Blazingly fast, open-source audio-to-text transcription library with parallel processing - turn podcasts, videos, and lectures into AI-ready text at 120x lower cost than cloud services.
Project description
Welcome to audinota Documentation
Audinota (Latin for “taking notes from audio”) is a lightweight, high-performance Python library designed for fast audio-to-text transcription. Built specifically for extracting textual information from audio content, Audinota enables you to leverage AI-powered text analysis, summarization, and processing on your audio data.

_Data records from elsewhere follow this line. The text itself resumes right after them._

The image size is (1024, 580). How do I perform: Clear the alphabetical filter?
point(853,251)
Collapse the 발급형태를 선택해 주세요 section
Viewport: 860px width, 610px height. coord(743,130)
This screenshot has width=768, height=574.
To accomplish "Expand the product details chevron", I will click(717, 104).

The library is built on top of the proven faster-whisper open-source framework and features intelligent automatic audio segmentation with parallel processing capabilities. By automatically chunking large audio files and utilizing multiple CPU cores, Audinota delivers exceptional transcription speed while maintaining accuracy.

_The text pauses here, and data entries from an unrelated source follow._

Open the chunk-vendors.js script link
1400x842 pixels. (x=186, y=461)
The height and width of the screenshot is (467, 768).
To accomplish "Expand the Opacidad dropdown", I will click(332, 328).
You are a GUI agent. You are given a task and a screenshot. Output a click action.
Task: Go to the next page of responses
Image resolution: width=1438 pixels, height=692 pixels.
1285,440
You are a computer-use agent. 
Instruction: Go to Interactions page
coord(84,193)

Audinota follows a “deadly simple” philosophy - it focuses exclusively on pure audio-to-text conversion without the complexity of subtitle generation or timestamp management. This streamlined approach makes it ideal for information-dense audio content such as research videos, podcasts, lectures, and educational materials.

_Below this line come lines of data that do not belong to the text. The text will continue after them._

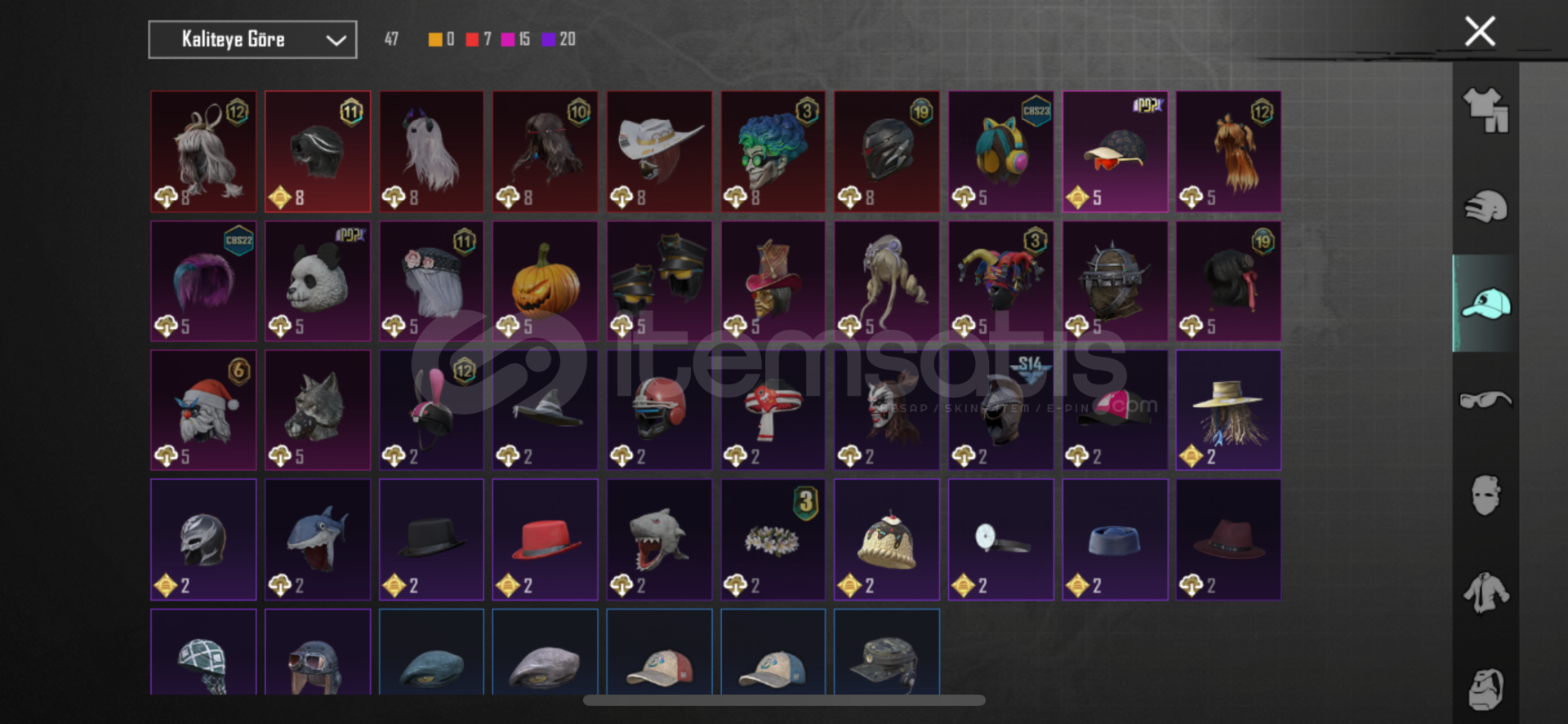Select the jacket category icon
The image size is (1568, 724).
[x=1486, y=593]
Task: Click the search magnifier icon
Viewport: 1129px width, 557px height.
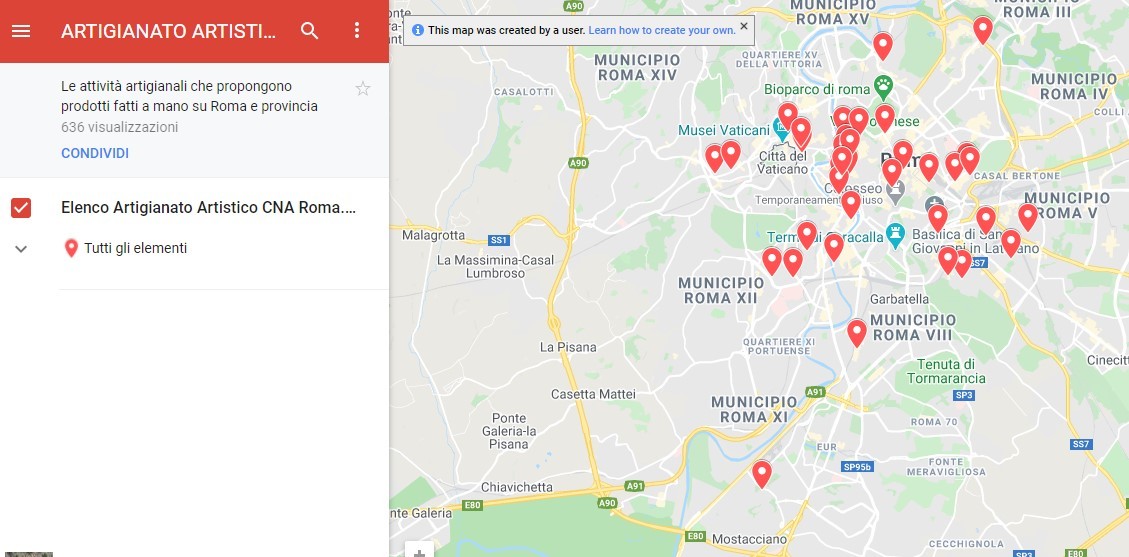Action: point(310,31)
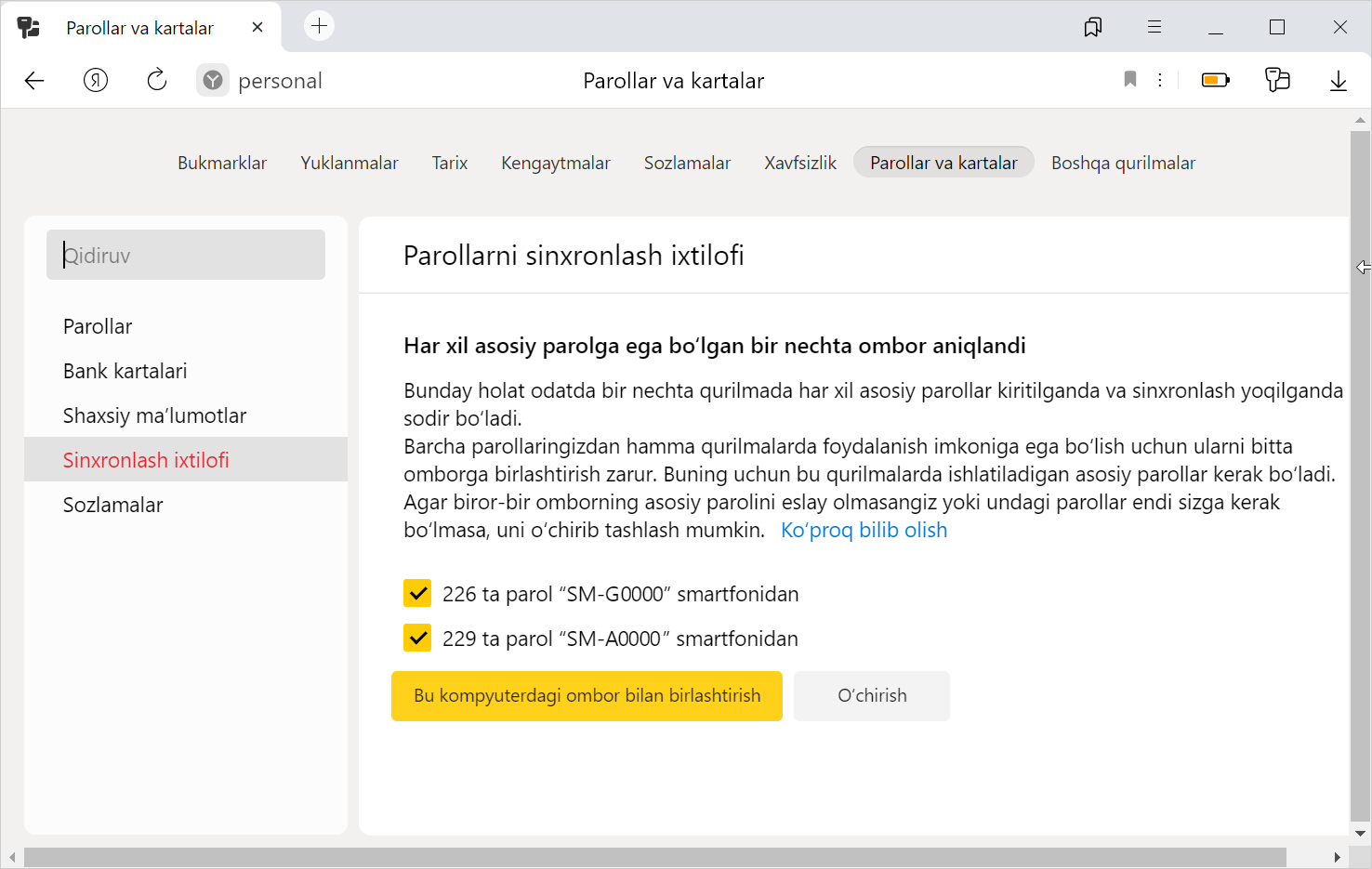Click the battery power saving icon
This screenshot has width=1372, height=869.
[x=1215, y=81]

The project was inspired by real-world research workflows where rapid consumption and analysis of valuable audio content from YouTube videos, podcasts, and other sources is essential. Whether you’re a researcher, content creator, or data analyst, Audinota helps you quickly transform audio insights into actionable text for further AI-powered processing and analysis.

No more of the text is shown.